EXERCISE BRIEF -> Copy out every line from the one containing "Task: Click the play icon for Play Launcher" down to the end of the items, word for word, and leave the pictures out.
## begin GIVEN RECORDS
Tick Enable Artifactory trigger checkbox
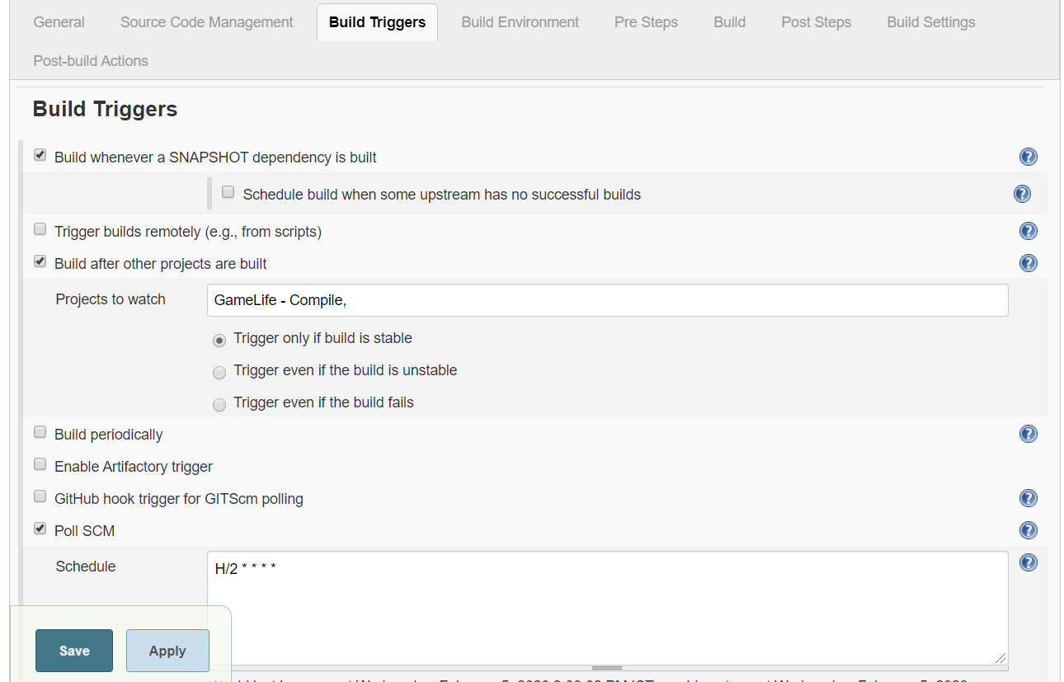 pyautogui.click(x=40, y=464)
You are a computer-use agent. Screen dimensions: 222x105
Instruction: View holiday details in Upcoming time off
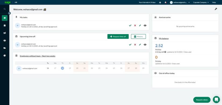click(x=145, y=45)
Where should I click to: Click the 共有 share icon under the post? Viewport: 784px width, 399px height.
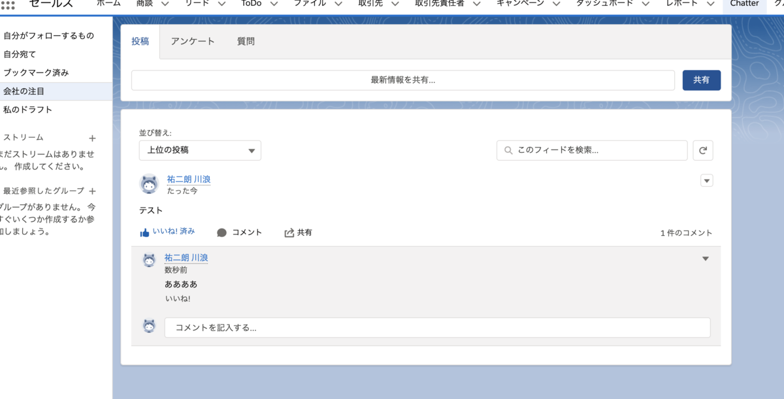pos(289,232)
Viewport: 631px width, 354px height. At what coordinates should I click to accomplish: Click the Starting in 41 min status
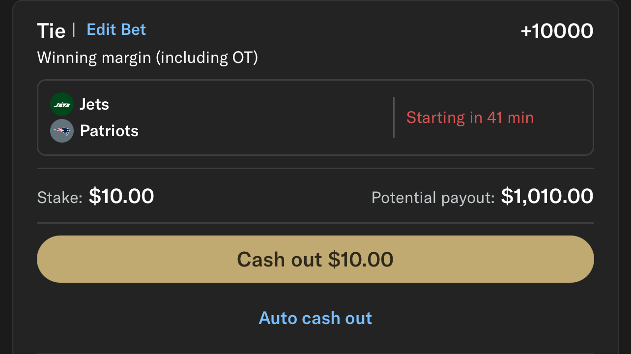tap(470, 118)
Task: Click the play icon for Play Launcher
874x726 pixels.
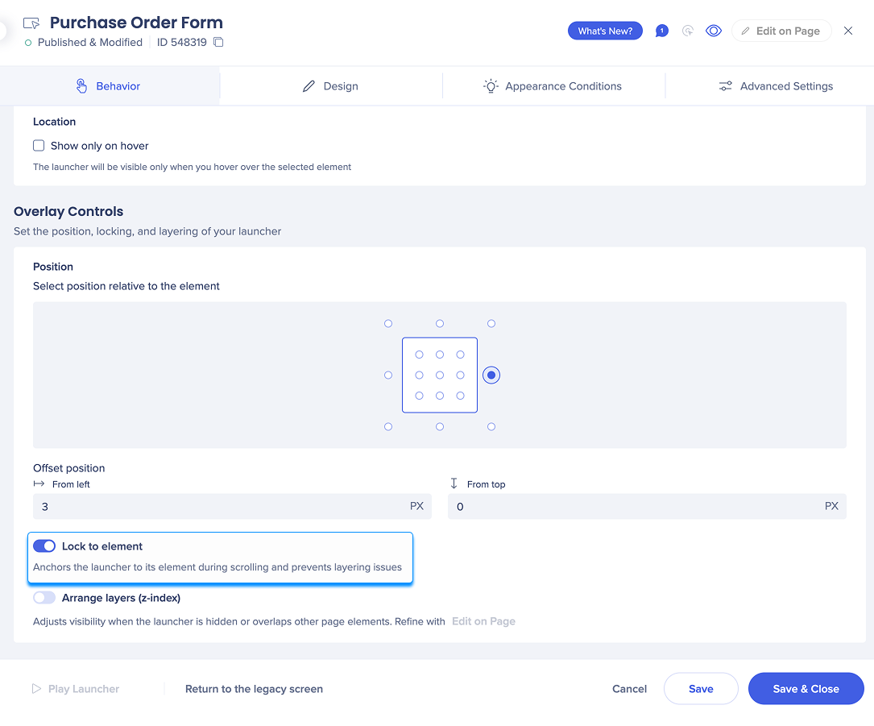Action: 36,689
## end GIVEN RECORDS
IN RESPONSE ->
Task: Click the play icon for Play Launcher
874x726 pixels.
Action: 36,689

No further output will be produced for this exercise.